Brief:
The answer should consist of every line in the material below that has the word "agent".

Data supplied:
↓↓↓
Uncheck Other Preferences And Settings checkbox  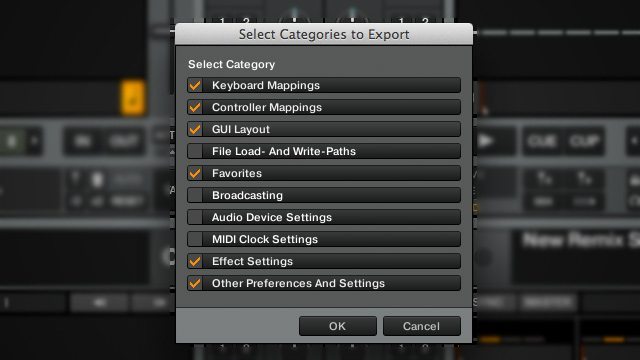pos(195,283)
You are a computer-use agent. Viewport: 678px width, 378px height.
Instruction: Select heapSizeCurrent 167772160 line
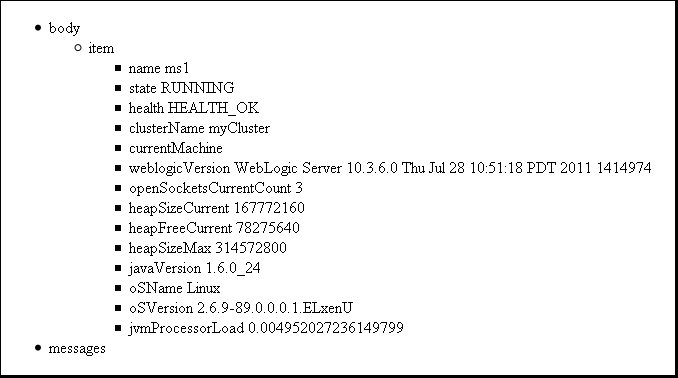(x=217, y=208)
↑↑↑
↓↓↓
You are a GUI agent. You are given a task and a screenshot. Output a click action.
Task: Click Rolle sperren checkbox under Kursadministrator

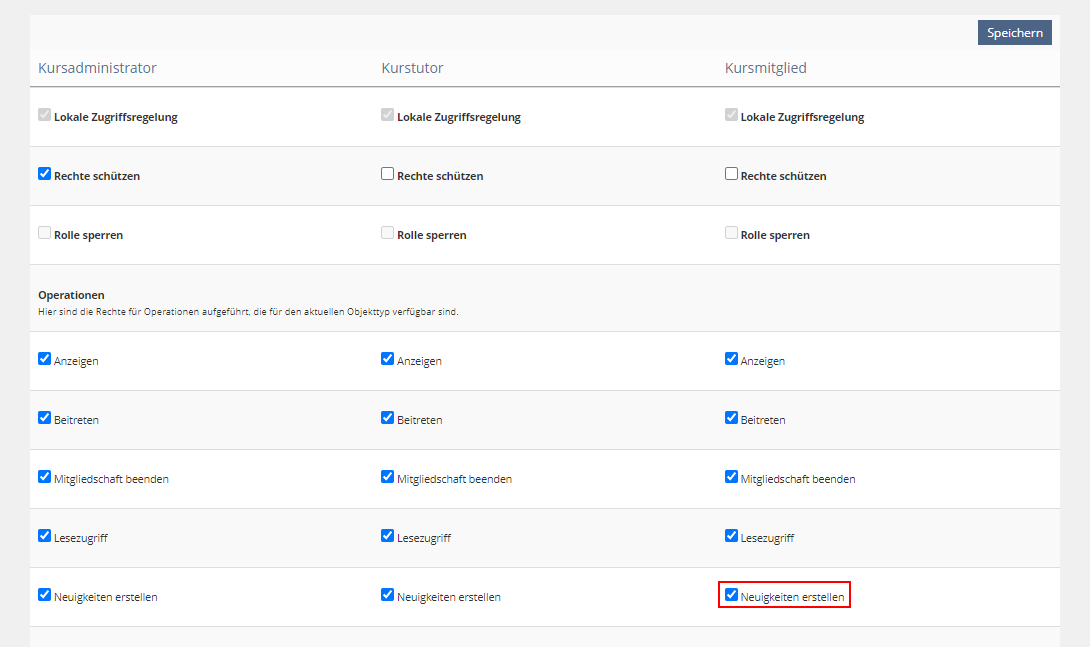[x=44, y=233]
↑↑↑
Exercise solution:
You are a computer-use agent. Viewport: 678px width, 378px height.
You are a GUI agent. You are given a task and a screenshot. Output a click action.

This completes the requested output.